- South Africa / Netherlands
- Dates: 26 November 2021 – 2 April 2023
- Captains: Keshav Maharaj (1st ODI) Temba Bavuma (2nd & 3rd ODIs) / Pieter Seelaar (1st ODI) Scott Edwards (2nd & 3rd ODIs)

One Day International series
- Results: South Africa won the 3-match series 2–0
- Most runs: Aiden Markram (226) / Musa Ahmed (78)
- Most wickets: Sisanda Magala (8) / Fred Klaassen (5)
- Player of the series: Aiden Markram (SA)

= Dutch cricket team in South Africa in 2021–22 and 2023 =

International cricket tour

The Netherlands cricket team toured South Africa in November and December 2021 to play three One Day International (ODI) matches. The ODI series formed part of the inaugural 2020–2023 ICC Cricket World Cup Super League. The teams last played each other in May 2013, with South Africa winning a one-off ODI match. The tour was the first time that the two teams played each other in South Africa.

In late November 2021, a new variant of the COVID-19 virus was discovered in southern Africa. Initial reports stated that the tour had been called off during the morning of the first ODI, but flights to the Netherlands had been suspended until at least 3 December 2021. The following day, the second and third ODIs were officially postponed due to concerns around the new variant.
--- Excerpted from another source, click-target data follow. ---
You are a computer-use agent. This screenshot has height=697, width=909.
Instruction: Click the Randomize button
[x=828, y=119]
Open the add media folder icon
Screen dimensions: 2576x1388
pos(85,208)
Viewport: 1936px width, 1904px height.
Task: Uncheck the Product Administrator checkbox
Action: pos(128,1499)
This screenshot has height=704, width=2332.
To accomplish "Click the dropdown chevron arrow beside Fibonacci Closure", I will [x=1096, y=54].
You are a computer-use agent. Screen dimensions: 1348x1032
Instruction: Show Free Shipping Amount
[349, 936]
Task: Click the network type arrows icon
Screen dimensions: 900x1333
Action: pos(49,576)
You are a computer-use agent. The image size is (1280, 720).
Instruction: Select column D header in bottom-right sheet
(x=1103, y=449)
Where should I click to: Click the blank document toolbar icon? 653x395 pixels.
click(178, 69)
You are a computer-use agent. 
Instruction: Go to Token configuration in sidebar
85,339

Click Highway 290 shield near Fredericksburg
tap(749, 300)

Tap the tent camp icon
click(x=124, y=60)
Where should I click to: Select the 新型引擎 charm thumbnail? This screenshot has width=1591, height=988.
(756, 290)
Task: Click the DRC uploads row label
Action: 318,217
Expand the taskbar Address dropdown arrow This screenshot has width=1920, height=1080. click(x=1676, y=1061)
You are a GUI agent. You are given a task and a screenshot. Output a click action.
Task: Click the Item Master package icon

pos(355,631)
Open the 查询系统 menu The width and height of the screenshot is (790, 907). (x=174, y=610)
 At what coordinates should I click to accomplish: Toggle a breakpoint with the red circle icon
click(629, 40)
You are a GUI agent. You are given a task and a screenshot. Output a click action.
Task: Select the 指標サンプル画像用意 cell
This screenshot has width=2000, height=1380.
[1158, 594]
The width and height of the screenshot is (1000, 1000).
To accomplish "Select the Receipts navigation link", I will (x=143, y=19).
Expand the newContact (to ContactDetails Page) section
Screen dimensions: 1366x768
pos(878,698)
The first ODI finished in a no result due to rain, after only two overs of the Dutch run chase. Both cricket boards were looking at rescheduling the matches within the current cycle of the Future Tours Programme.

Netherlands returned to South Africa in March and April 2023 to play the remaining two ODIs that were postponed. South Africa went on to win both the matches, and clinched the series 2–0.

==Squads==

| 1st ODI |  | 2nd & 3rd ODIs |  |
|---|---|---|---|
| South Africa | Netherlands | South Africa | Netherlands |
| Keshav Maharaj (c); Junior Dala; Daryn Dupavillon; Zubayr Hamza; Reeza Hendricks; Sisanda Magala; Janneman Malan; David Miller; Lungi Ngidi; Dwaine Pretorius; Andile Phehlukwayo; Wayne Parnell; Ryan Rickelton; Tabraiz Shamsi; Kyle Verreynne; Lizaad Williams; Khaya Zondo; | Pieter Seelaar (c); Colin Ackermann; Musa Ahmed; Bas de Leede; Scott Edwards (wk); Clayton Floyd; Brandon Glover; Boris Gorlee; Vivian Kingma; Fred Klaassen; Stephan Myburgh; Max O'Dowd; Shane Snater; Timm van der Gugten; Roelof van der Merwe; Saqib Zulfiqar; | Temba Bavuma (c); Quinton de Kock; Bjorn Fortuin; Reeza Hendricks; Marco Jansen; Heinrich Klaasen; Sisanda Magala; Aiden Markram; David Miller; Lungi Ngidi; Anrich Nortje; Wayne Parnell; Kagiso Rabada; Tabraiz Shamsi; Rassie van der Dussen; | Scott Edwards (c, wk); Shariz Ahmad; Musa Ahmed; Wesley Barresi; Tom Cooper; Aryan Dutt; Vivian Kingma; Fred Klaassen; Ryan Klein; Teja Nidamanuru; Max O'Dowd; Vikramjit Singh; Roelof van der Merwe; Paul van Meekeren; |

For the first ODI, Lizaad Williams was ruled out of South Africa's squad due to an intercostal muscle strain and Lungi Ngidi was also ruled out of South Africa's squad following a positive COVID-19 test, with Junior Dala named as his replacement. Roelof van der Merwe withdrew from the Netherlands' squad for the last two ODIs citing personal reasons.

==Tour match==
On 28 March 2023, the Netherlands played a 50-over warm up match against a South African Invitation XI side.